> _ACTIVITY_
Working from the records beneath this line, reproduce each one exactly.

(Stored records)
- - -

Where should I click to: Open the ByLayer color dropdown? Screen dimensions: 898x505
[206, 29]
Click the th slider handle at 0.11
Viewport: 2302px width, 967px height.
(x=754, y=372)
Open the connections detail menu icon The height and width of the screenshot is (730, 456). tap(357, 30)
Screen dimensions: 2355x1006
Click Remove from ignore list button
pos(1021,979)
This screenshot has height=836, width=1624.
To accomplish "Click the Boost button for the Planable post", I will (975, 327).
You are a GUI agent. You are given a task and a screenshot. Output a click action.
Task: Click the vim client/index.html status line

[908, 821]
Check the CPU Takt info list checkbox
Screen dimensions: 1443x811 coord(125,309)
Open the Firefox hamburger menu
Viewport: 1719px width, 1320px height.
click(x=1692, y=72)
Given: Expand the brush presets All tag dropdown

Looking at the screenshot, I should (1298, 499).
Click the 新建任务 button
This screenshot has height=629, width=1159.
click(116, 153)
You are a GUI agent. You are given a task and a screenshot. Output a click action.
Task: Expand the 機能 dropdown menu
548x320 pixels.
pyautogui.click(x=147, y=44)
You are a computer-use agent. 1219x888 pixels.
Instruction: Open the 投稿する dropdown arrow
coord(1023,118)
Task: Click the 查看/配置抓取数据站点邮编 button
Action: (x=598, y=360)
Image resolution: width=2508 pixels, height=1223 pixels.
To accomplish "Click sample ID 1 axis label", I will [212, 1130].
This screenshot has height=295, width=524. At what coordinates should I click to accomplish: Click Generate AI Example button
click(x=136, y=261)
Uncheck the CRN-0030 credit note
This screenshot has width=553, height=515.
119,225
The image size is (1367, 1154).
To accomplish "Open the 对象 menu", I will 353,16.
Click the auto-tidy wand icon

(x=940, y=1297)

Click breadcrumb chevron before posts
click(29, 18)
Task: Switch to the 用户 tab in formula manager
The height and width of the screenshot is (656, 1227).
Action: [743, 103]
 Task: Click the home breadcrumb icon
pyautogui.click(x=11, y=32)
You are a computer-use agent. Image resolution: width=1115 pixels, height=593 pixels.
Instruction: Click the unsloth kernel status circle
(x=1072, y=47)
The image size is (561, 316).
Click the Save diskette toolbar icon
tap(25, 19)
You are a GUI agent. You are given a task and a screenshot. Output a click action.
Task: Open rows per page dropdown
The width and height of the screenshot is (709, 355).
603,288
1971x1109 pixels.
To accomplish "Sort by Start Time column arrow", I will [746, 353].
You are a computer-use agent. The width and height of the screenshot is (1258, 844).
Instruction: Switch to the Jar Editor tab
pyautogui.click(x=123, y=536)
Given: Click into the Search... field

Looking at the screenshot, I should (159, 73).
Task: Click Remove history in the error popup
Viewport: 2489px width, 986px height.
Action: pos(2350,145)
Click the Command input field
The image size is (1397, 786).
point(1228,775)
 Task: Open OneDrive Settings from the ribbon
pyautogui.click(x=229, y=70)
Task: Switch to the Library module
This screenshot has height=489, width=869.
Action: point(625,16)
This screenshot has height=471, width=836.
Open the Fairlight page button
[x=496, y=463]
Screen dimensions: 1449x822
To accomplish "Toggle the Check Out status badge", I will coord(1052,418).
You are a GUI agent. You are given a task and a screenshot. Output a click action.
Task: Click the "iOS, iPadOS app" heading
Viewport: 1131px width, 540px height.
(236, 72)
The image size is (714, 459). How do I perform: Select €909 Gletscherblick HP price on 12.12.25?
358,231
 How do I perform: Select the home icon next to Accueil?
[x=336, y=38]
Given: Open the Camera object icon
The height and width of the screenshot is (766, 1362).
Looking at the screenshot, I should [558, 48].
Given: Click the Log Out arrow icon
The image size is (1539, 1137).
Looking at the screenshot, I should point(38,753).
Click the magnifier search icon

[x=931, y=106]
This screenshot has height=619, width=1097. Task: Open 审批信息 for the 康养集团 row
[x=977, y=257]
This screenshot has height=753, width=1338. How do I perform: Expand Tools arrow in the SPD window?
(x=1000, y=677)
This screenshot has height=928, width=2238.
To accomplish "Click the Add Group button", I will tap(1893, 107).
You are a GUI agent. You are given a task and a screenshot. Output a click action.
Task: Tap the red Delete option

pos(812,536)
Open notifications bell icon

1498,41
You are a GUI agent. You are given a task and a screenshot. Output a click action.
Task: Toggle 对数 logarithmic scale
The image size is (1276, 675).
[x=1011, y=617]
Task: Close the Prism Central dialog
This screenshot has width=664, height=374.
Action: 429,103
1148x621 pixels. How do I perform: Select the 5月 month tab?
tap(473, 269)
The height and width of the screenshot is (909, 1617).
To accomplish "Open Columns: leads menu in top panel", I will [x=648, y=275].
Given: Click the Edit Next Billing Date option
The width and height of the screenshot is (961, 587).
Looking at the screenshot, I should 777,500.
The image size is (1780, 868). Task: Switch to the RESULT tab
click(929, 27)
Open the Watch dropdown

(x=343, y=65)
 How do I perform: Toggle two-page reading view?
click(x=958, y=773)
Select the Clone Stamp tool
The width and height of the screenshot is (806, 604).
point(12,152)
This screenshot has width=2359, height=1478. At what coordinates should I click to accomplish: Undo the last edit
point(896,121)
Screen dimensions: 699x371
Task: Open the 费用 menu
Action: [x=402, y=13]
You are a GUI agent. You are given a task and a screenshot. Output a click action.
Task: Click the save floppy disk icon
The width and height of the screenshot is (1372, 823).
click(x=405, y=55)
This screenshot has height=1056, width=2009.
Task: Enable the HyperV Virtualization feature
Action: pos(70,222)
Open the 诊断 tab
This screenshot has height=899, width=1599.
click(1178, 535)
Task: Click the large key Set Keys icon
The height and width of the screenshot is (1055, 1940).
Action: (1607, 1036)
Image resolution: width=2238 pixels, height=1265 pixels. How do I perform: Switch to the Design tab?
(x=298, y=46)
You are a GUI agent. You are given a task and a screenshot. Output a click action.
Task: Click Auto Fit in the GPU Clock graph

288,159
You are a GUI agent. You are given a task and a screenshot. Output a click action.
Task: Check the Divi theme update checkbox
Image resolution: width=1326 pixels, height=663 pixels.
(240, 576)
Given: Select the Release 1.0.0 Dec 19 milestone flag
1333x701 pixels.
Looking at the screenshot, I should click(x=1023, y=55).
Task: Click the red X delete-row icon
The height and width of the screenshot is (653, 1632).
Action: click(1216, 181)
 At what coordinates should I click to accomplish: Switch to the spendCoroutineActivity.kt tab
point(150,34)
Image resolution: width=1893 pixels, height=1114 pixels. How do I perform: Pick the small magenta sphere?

- - -

> _YOUR SOLUTION_
Where should I click to: Open the ByLayer color dropdown? Screen dimensions: 898x505
[206, 29]
Click the th slider handle at 0.11
Viewport: 2302px width, 967px height.
(x=754, y=372)
Open the connections detail menu icon The height and width of the screenshot is (730, 456). tap(357, 30)
Screen dimensions: 2355x1006
Click Remove from ignore list button
pos(1021,979)
This screenshot has height=836, width=1624.
To accomplish "Click the Boost button for the Planable post", I will (975, 327).
You are a GUI agent. You are given a task and a screenshot. Output a click action.
Task: Click the vim client/index.html status line

[908, 821]
Check the CPU Takt info list checkbox
Screen dimensions: 1443x811 coord(125,309)
Open the Firefox hamburger menu
Viewport: 1719px width, 1320px height.
click(x=1692, y=72)
Given: Expand the brush presets All tag dropdown

Looking at the screenshot, I should (1298, 499).
Click the 新建任务 button
This screenshot has height=629, width=1159.
click(116, 153)
You are a GUI agent. You are given a task and a screenshot. Output a click action.
Task: Expand the 機能 dropdown menu
548x320 pixels.
pyautogui.click(x=147, y=44)
You are a computer-use agent. 1219x888 pixels.
Instruction: Open the 投稿する dropdown arrow
coord(1023,118)
Task: Click the 查看/配置抓取数据站点邮编 button
Action: (x=598, y=360)
Image resolution: width=2508 pixels, height=1223 pixels.
To accomplish "Click sample ID 1 axis label", I will [212, 1130].
This screenshot has height=295, width=524. At what coordinates should I click to accomplish: Click Generate AI Example button
click(x=136, y=261)
Uncheck the CRN-0030 credit note
This screenshot has width=553, height=515.
119,225
The image size is (1367, 1154).
To accomplish "Open the 对象 menu", I will 353,16.
Click the auto-tidy wand icon

(x=940, y=1297)

Click breadcrumb chevron before posts
click(29, 18)
Task: Switch to the 用户 tab in formula manager
The height and width of the screenshot is (656, 1227).
Action: [743, 103]
 Task: Click the home breadcrumb icon
pyautogui.click(x=11, y=32)
You are a computer-use agent. Image resolution: width=1115 pixels, height=593 pixels.
Instruction: Click the unsloth kernel status circle
(x=1072, y=47)
The image size is (561, 316).
Click the Save diskette toolbar icon
tap(25, 19)
You are a GUI agent. You are given a task and a screenshot. Output a click action.
Task: Open rows per page dropdown
The width and height of the screenshot is (709, 355).
603,288
1971x1109 pixels.
To accomplish "Sort by Start Time column arrow", I will [746, 353].
You are a computer-use agent. The width and height of the screenshot is (1258, 844).
Instruction: Switch to the Jar Editor tab
pyautogui.click(x=123, y=536)
Given: Click into the Search... field

Looking at the screenshot, I should (159, 73).
Task: Click Remove history in the error popup
Viewport: 2489px width, 986px height.
Action: pos(2350,145)
Click the Command input field
The image size is (1397, 786).
point(1228,775)
 Task: Open OneDrive Settings from the ribbon
pyautogui.click(x=229, y=70)
Task: Switch to the Library module
This screenshot has height=489, width=869.
Action: point(625,16)
This screenshot has height=471, width=836.
Open the Fairlight page button
[x=496, y=463]
Screen dimensions: 1449x822
To accomplish "Toggle the Check Out status badge", I will coord(1052,418).
You are a GUI agent. You are given a task and a screenshot. Output a click action.
Task: Click the "iOS, iPadOS app" heading
Viewport: 1131px width, 540px height.
(236, 72)
The image size is (714, 459). How do I perform: Select €909 Gletscherblick HP price on 12.12.25?
358,231
 How do I perform: Select the home icon next to Accueil?
[x=336, y=38]
Given: Open the Camera object icon
The height and width of the screenshot is (766, 1362).
Looking at the screenshot, I should [558, 48].
Given: Click the Log Out arrow icon
The image size is (1539, 1137).
Looking at the screenshot, I should point(38,753).
Click the magnifier search icon

[x=931, y=106]
This screenshot has height=619, width=1097. Task: Open 审批信息 for the 康养集团 row
[x=977, y=257]
This screenshot has height=753, width=1338. How do I perform: Expand Tools arrow in the SPD window?
(x=1000, y=677)
This screenshot has height=928, width=2238.
To accomplish "Click the Add Group button", I will tap(1893, 107).
You are a GUI agent. You are given a task and a screenshot. Output a click action.
Task: Tap the red Delete option

pos(812,536)
Open notifications bell icon

1498,41
You are a GUI agent. You are given a task and a screenshot. Output a click action.
Task: Toggle 对数 logarithmic scale
The image size is (1276, 675).
[x=1011, y=617]
Task: Close the Prism Central dialog
This screenshot has width=664, height=374.
Action: 429,103
1148x621 pixels. How do I perform: Select the 5月 month tab?
tap(473, 269)
The height and width of the screenshot is (909, 1617).
To accomplish "Open Columns: leads menu in top panel", I will [x=648, y=275].
Given: Click the Edit Next Billing Date option
The width and height of the screenshot is (961, 587).
Looking at the screenshot, I should 777,500.
The image size is (1780, 868). Task: Switch to the RESULT tab
click(929, 27)
Open the Watch dropdown

(x=343, y=65)
 How do I perform: Toggle two-page reading view?
click(x=958, y=773)
Select the Clone Stamp tool
The width and height of the screenshot is (806, 604).
point(12,152)
This screenshot has width=2359, height=1478. At what coordinates should I click to accomplish: Undo the last edit
point(896,121)
Screen dimensions: 699x371
Task: Open the 费用 menu
Action: [x=402, y=13]
You are a GUI agent. You are given a task and a screenshot. Output a click action.
Task: Click the save floppy disk icon
The width and height of the screenshot is (1372, 823).
click(x=405, y=55)
This screenshot has height=1056, width=2009.
Task: Enable the HyperV Virtualization feature
Action: pos(70,222)
Open the 诊断 tab
This screenshot has height=899, width=1599.
click(1178, 535)
Task: Click the large key Set Keys icon
The height and width of the screenshot is (1055, 1940).
Action: (1607, 1036)
Image resolution: width=2238 pixels, height=1265 pixels. How do I perform: Switch to the Design tab?
(x=298, y=46)
You are a GUI agent. You are given a task and a screenshot. Output a click action.
Task: Click Auto Fit in the GPU Clock graph

288,159
You are a GUI agent. You are given a task and a screenshot. Output a click action.
Task: Check the Divi theme update checkbox
Image resolution: width=1326 pixels, height=663 pixels.
(240, 576)
Given: Select the Release 1.0.0 Dec 19 milestone flag
1333x701 pixels.
Looking at the screenshot, I should click(x=1023, y=55).
Task: Click the red X delete-row icon
The height and width of the screenshot is (653, 1632).
Action: click(1216, 181)
 At what coordinates should I click to accomplish: Switch to the spendCoroutineActivity.kt tab
point(150,34)
Image resolution: width=1893 pixels, height=1114 pixels. How do I perform: Pick the small magenta sphere?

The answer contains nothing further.